INSTRUCTIONS FOR THE TASK ▸ Copy out exactly the lines from the first line of the material below through the line containing "The height and width of the screenshot is (924, 1304).", and nothing beyond them.

DATA FOR PROCESSING ▸
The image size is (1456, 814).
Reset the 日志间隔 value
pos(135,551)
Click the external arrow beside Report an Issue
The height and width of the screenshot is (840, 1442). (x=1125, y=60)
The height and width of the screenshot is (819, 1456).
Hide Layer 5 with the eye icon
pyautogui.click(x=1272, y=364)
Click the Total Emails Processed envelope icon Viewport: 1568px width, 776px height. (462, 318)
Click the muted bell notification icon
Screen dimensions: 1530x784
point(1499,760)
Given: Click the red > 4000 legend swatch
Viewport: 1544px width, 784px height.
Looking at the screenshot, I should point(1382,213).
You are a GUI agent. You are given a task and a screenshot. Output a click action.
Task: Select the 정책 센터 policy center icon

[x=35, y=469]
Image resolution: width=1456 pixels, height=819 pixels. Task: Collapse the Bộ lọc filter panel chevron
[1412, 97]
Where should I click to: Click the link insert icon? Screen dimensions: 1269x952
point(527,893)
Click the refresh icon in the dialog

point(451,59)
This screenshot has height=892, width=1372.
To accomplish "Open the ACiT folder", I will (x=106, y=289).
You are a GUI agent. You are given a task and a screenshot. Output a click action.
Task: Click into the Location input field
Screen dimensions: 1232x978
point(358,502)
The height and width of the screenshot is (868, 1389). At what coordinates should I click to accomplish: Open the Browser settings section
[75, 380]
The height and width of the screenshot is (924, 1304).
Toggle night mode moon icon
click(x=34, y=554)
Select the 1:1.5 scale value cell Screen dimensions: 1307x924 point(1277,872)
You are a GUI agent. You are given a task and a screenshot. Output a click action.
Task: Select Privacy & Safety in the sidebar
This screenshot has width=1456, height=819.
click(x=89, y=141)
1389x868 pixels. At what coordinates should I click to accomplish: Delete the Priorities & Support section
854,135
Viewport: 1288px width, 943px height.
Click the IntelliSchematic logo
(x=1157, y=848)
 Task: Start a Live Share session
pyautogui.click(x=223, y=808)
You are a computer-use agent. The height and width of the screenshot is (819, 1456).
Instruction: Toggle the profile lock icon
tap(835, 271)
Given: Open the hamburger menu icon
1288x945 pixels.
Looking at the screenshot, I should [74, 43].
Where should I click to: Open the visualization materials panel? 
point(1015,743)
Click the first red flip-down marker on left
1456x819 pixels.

TASK RESPONSE ▸
The image size is (1456, 814).
Reset the 日志间隔 value
pos(135,551)
Click the external arrow beside Report an Issue
The height and width of the screenshot is (840, 1442). (x=1125, y=60)
The height and width of the screenshot is (819, 1456).
Hide Layer 5 with the eye icon
pyautogui.click(x=1272, y=364)
Click the Total Emails Processed envelope icon Viewport: 1568px width, 776px height. (462, 318)
Click the muted bell notification icon
Screen dimensions: 1530x784
point(1499,760)
Given: Click the red > 4000 legend swatch
Viewport: 1544px width, 784px height.
Looking at the screenshot, I should point(1382,213).
You are a GUI agent. You are given a task and a screenshot. Output a click action.
Task: Select the 정책 센터 policy center icon

[x=35, y=469]
Image resolution: width=1456 pixels, height=819 pixels. Task: Collapse the Bộ lọc filter panel chevron
[1412, 97]
Where should I click to: Click the link insert icon? Screen dimensions: 1269x952
point(527,893)
Click the refresh icon in the dialog

point(451,59)
This screenshot has height=892, width=1372.
To accomplish "Open the ACiT folder", I will (x=106, y=289).
You are a GUI agent. You are given a task and a screenshot. Output a click action.
Task: Click into the Location input field
Screen dimensions: 1232x978
point(358,502)
The height and width of the screenshot is (868, 1389). At what coordinates should I click to accomplish: Open the Browser settings section
[75, 380]
The height and width of the screenshot is (924, 1304).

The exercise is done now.